题目
24.(单选题1.0分)当对样本含量较小的资料要比较多组平均数差异是否有统计意义,但又不了解其是否来自正态总体时,可用-|||-A.t检验-|||-B.F检验-|||-C.秩和检验-|||-D.BC都对

题目解答
答案
C. 秩和检验
解析
考查要点:本题主要考查在小样本且分布未知的情况下,选择合适的统计检验方法来比较多组平均数差异的统计意义。
解题核心思路:
- 样本量小时,参数检验(如t检验、F检验)对正态性假设敏感,而非参数检验(如秩和检验)更稳健。

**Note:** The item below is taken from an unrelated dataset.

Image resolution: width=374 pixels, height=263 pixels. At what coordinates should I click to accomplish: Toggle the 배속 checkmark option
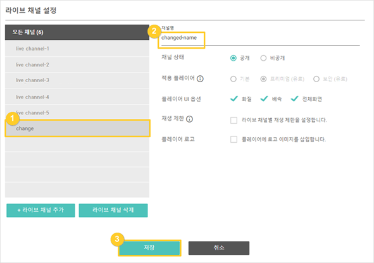click(264, 99)
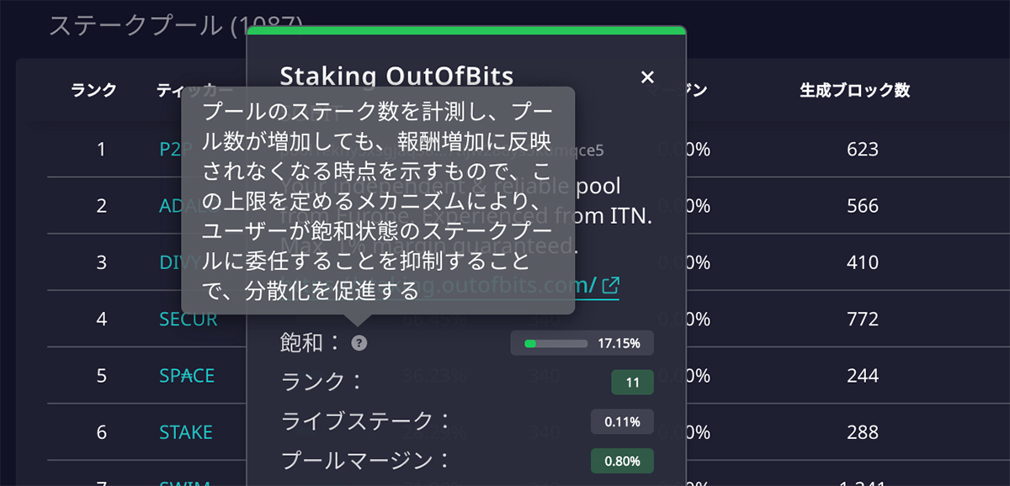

- 多组比较时,t检验仅适用于两组,F检验(ANOVA)依赖正态性,而秩和检验(如Kruskal-Wallis检验)无需正态性假设,适用于多组非参数数据。
破题关键点:
- 明确检验类型:参数检验需满足正态性,非参数检验无需此条件。
- 区分适用场景:多组比较优先考虑非参数方法。
选项分析
A. t检验
- 适用场景:适用于两组独立样本均数比较,且要求数据服从正态分布。
- 局限性:
- 仅能比较两组,无法直接用于多组比较。
- 小样本时若非正态,结果不可靠。
B. F检验
- 适用场景:常用于方差齐性检验或ANOVA后的多重比较,依赖正态性假设。
- 局限性:
- 若数据非正态,结果可能偏差。
- 题目未明确方差齐性,直接使用F检验不严谨。
C. 秩和检验
- 适用场景:非参数检验方法(如Kruskal-Wallis检验),无需正态性假设,适用于多组独立样本比较。
- 优势:
- 适用于小样本和非正态数据。
- 可直接比较多组差异,无需两两分组。
D. B、C都对
- 错误原因:F检验依赖正态性,题目未明确满足该条件,因此F检验不可靠,排除D。